Under the influence?
Not of mind-altering substances, let’s hope, but the incalculable pizzazz of Ariana Grande, Selena Gomez, Miley Cyrus, Justin Bieber, Beyoncé, Taylor Swift or, for that matter, the Argentine soccer star Leo Messi.
Nope? Didn’t think so.
Could it be that you were unaware of “influencers” in the first place — showbiz big shots and sports stars and a slew of overachieving nobodies — who motivate others by way of social media?
Here’s the idea:
On one of your several electronic devices, you see that an influencer of serious repute — maybe Kim Kardashian, Kennedy Cymone or Oliver Proudlock, there are thousands — is wearing something, or eating something, or doing something superfun, and you think, gee, I will wear, eat or do the same thing.

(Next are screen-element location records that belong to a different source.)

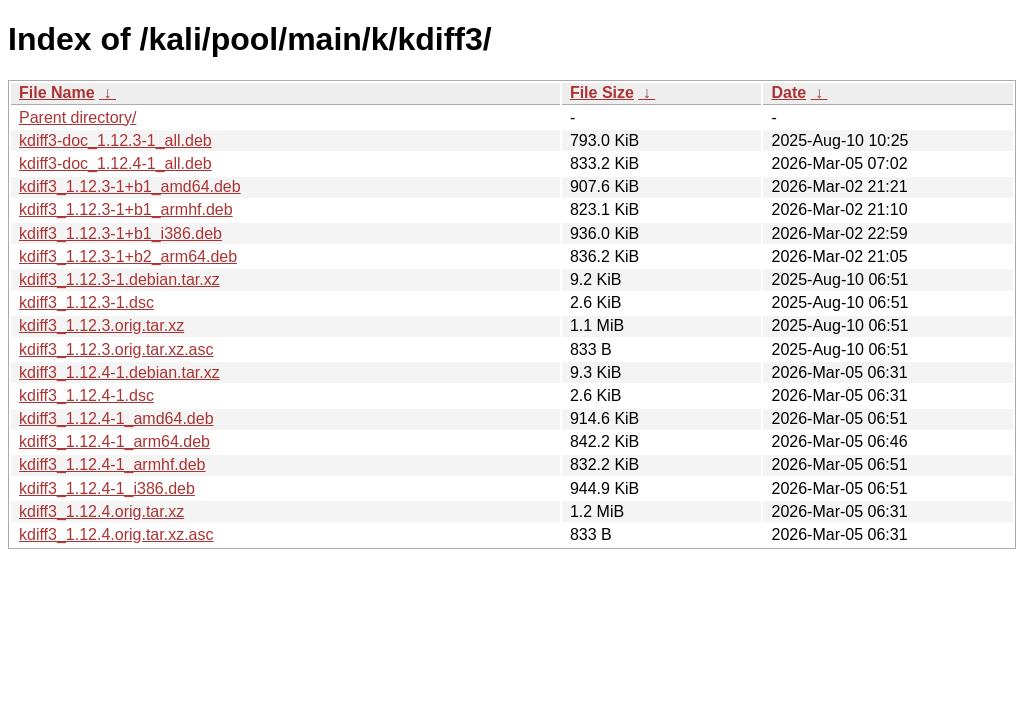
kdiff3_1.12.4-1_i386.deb (107, 488)
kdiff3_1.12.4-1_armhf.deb (112, 464)
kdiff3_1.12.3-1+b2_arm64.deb (128, 256)
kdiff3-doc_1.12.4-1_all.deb (115, 163)
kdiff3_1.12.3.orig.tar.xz (101, 325)
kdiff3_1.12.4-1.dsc (86, 395)
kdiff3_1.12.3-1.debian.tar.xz (119, 279)
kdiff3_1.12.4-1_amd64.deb (116, 418)
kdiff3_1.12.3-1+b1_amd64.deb (130, 186)
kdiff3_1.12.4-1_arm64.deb (114, 441)
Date (788, 92)
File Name (57, 92)
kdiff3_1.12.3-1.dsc (86, 302)
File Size (602, 92)
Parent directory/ (77, 117)
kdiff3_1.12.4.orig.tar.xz (101, 511)
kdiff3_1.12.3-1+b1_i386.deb (120, 233)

Influencer-recommended activities may be more geared to another age demographic, but worth mentioning are just a few to gauge what the pre-AARP crowd finds inviting.
Friends, don’t we all want to dive off a 500-foot cliff in Utah (parachute required), or risk frozen nose hair while dog sledding in British Columbia, or travel to a posh resort in Nairobi where giraffes are apt to eat off your breakfast plates?
Even before the age of calcium deposits and creaky hips, I confess none of the above would have seemed reason enough to seek a second mortgage.
For me, Coney Island remains an adequately exotic destination, and my inner Evel Knievel does not allow much more than the Wonder Wheel in midsummer.
Once, as a teenager, I also rode the parachute jump, strapped in beside a beautiful girl from the youth group at St. John’s Lutheran, Prospect Avenue, Brooklyn. She was dizzy with excitement — look how far you can see! — while I worked to suppress an unseemly whimper.
The historic seaside structure remains but the parachute ride no longer operates — and a good thing. What if, on a family outing, grandkids pointed to the tower and implored, “Can we, Pop-Pop? Can we, please?” Prideless, I would flee to Nathan’s and the reassurance of crinkle-cut French fries.
Instagram — the networking service owned by Facebook that allows users to share photos and videos of themselves as they cliff-dive and dog-sled — is the key influence-peddling platform but, turns out, persuasion is a pretty fungible commodity and it circulates freely through the social media world.
And what a world, huh?
YouTube, WhatsApp, Messenger, WeChat, QQ, Tumblr, TikTok, Twitter, Reddit, LinkedIn, Viber, Snapchat — how do the young folks keep it all together and still have time for Drake concerts and their favorite Fortnite video survival game?
No surprise, all this influence translates into money for the fortunate opinion-shapers and brands they peddle.
Business Insider says the “influencer marketing industry” could rack up maybe $15 billion in a couple of years and, with brands as varied as Dr Pepper, Calvin Klein, Red Bull, Hershey’s, Old Spice and the National Football League onboard, the sky’s the limit. If there is a sky in cyberspace, which doesn’t seem the case.
Sure, people have been trading on fame forever.
Arthur Godfrey sold Lipton Tea and Jack Benny cracked jokes for Lucky Strike cigarettes. Would I have gulped bowl after bowl of Cheerios if I didn’t think the Lone Ranger would maybe ask a lucky little boy to saddle up?
But the media universe was smaller then — tiny by comparison to ours — and you didn’t feel swamped when the old black-and-white DuMont flickered and Buick proudly brought you, “The Honeymooners.” They called ads “commercials” in those days — nothing more sophisticated than that.
Anyway, all this got me thinking about my own “influencers.”
Friends and family, sure, but also the high school social studies teacher who threw a piece of chalk at some knucklehead for mimicking a Nazi salute — “my brother fought in that war, you !@#$%*&,” the teacher roared unforgettably — and the hip Protestant pastor who introduced a bunch of unworldly working-class teens to the divine, grown-up pleasures of jazz and hats off, absolutely, to my first literary hero, J.D. Salinger, who wrote “The Catcher in the Rye” and converted a reluctant reader to the world of good books. Eternal thanks. Salinger’s lead character was Holden Caulfield, a precocious young fellow who had a special sense for spotting anything “phony” — whatever seemed trivial, arch and overdone.
“Goddam money,” Holden said at one point. “It always ends up making you blue as hell.”
Ten years ago, Salinger, whose fan base never faltered, died at 91 after a reclusive life in New Hampshire.
So far as we know he never ate breakfast with giraffes and didn’t expect anyone else to, either.